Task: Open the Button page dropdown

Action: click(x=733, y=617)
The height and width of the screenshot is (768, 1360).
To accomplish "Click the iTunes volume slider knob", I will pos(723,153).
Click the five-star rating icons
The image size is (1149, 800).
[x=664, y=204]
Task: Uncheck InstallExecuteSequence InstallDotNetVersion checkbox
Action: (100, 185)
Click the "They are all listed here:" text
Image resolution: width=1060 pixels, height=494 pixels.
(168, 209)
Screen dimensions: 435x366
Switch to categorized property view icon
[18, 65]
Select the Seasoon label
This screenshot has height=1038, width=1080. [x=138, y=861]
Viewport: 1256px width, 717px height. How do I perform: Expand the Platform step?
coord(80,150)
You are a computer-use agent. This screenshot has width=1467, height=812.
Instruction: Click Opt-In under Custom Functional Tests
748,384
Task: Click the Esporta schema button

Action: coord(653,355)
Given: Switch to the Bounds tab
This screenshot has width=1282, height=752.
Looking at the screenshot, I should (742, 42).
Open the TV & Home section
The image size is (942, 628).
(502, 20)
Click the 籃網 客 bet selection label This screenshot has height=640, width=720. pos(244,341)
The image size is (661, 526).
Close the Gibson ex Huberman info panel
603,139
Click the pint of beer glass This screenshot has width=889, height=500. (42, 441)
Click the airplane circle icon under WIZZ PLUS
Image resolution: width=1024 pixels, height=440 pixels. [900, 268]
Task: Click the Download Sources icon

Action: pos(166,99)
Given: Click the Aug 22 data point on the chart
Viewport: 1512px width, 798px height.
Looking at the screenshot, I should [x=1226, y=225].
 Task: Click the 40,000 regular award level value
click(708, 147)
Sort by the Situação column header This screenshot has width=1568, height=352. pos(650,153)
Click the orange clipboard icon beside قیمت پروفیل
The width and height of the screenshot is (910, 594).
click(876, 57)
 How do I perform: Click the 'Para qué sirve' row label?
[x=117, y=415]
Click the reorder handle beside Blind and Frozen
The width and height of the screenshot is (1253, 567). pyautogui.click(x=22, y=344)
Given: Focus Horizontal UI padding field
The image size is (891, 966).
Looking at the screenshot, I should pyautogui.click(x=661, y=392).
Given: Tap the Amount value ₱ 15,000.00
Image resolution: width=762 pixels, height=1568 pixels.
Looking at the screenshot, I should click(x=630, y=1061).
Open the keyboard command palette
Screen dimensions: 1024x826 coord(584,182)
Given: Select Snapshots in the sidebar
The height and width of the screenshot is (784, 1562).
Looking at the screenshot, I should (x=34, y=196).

★ ★ ★

Work order: Repeat the data in its entirety, exactly as written.

The answer:
Task: Open the Button page dropdown

Action: click(x=733, y=617)
The height and width of the screenshot is (768, 1360).
To accomplish "Click the iTunes volume slider knob", I will pos(723,153).
Click the five-star rating icons
The image size is (1149, 800).
[x=664, y=204]
Task: Uncheck InstallExecuteSequence InstallDotNetVersion checkbox
Action: (100, 185)
Click the "They are all listed here:" text
Image resolution: width=1060 pixels, height=494 pixels.
(168, 209)
Screen dimensions: 435x366
Switch to categorized property view icon
[18, 65]
Select the Seasoon label
This screenshot has height=1038, width=1080. [x=138, y=861]
Viewport: 1256px width, 717px height. How do I perform: Expand the Platform step?
coord(80,150)
You are a computer-use agent. This screenshot has width=1467, height=812.
Instruction: Click Opt-In under Custom Functional Tests
748,384
Task: Click the Esporta schema button

Action: coord(653,355)
Given: Switch to the Bounds tab
This screenshot has width=1282, height=752.
Looking at the screenshot, I should (742, 42).
Open the TV & Home section
The image size is (942, 628).
(502, 20)
Click the 籃網 客 bet selection label This screenshot has height=640, width=720. pos(244,341)
The image size is (661, 526).
Close the Gibson ex Huberman info panel
603,139
Click the pint of beer glass This screenshot has width=889, height=500. (42, 441)
Click the airplane circle icon under WIZZ PLUS
Image resolution: width=1024 pixels, height=440 pixels. [900, 268]
Task: Click the Download Sources icon

Action: pos(166,99)
Given: Click the Aug 22 data point on the chart
Viewport: 1512px width, 798px height.
Looking at the screenshot, I should [x=1226, y=225].
 Task: Click the 40,000 regular award level value
click(708, 147)
Sort by the Situação column header This screenshot has width=1568, height=352. pos(650,153)
Click the orange clipboard icon beside قیمت پروفیل
The width and height of the screenshot is (910, 594).
click(876, 57)
 How do I perform: Click the 'Para qué sirve' row label?
[x=117, y=415]
Click the reorder handle beside Blind and Frozen
The width and height of the screenshot is (1253, 567). pyautogui.click(x=22, y=344)
Given: Focus Horizontal UI padding field
The image size is (891, 966).
Looking at the screenshot, I should pyautogui.click(x=661, y=392).
Given: Tap the Amount value ₱ 15,000.00
Image resolution: width=762 pixels, height=1568 pixels.
Looking at the screenshot, I should click(x=630, y=1061).
Open the keyboard command palette
Screen dimensions: 1024x826 coord(584,182)
Given: Select Snapshots in the sidebar
The height and width of the screenshot is (784, 1562).
Looking at the screenshot, I should (x=34, y=196).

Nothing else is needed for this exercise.